Stated problem. Please quote, line for line, everything in the rows below from the line containing "Select the Mar/25 column header" down to the line containing "Action: [x=1040, y=514]", both of those lines included.

Provided material.
——

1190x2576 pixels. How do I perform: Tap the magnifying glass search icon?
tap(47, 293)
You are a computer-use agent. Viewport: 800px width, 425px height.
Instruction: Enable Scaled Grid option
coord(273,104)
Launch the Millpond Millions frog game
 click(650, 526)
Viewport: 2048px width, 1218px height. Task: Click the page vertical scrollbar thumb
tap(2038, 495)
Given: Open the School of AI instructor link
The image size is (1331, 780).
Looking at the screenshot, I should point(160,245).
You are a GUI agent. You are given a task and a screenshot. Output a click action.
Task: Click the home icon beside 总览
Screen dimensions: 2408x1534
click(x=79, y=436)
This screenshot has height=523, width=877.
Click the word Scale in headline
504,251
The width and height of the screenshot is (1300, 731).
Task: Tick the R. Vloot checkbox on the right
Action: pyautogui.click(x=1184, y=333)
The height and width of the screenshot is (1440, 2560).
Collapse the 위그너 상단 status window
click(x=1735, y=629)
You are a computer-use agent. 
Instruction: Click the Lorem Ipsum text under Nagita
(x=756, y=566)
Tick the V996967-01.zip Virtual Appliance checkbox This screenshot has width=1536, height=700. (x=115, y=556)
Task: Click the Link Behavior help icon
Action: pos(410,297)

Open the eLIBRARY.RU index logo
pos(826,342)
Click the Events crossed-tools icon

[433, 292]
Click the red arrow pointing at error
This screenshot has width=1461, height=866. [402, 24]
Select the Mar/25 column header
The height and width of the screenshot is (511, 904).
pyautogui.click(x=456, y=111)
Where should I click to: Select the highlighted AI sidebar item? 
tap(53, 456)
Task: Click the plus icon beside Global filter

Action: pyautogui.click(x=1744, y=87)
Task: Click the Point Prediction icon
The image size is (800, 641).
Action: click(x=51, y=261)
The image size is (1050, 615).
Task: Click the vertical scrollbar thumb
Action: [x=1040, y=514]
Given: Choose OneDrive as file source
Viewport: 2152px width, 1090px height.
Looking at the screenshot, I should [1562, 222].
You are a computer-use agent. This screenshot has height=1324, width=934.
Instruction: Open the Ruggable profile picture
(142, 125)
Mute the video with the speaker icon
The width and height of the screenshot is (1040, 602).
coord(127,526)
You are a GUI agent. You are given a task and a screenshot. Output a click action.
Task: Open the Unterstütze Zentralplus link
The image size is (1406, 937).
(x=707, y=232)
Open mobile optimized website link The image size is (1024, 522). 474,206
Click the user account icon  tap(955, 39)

——

Task output.
Select the Mar/25 column header
The height and width of the screenshot is (511, 904).
pyautogui.click(x=456, y=111)
Where should I click to: Select the highlighted AI sidebar item? 
tap(53, 456)
Task: Click the plus icon beside Global filter

Action: pyautogui.click(x=1744, y=87)
Task: Click the Point Prediction icon
The image size is (800, 641).
Action: click(x=51, y=261)
The image size is (1050, 615).
Task: Click the vertical scrollbar thumb
Action: [x=1040, y=514]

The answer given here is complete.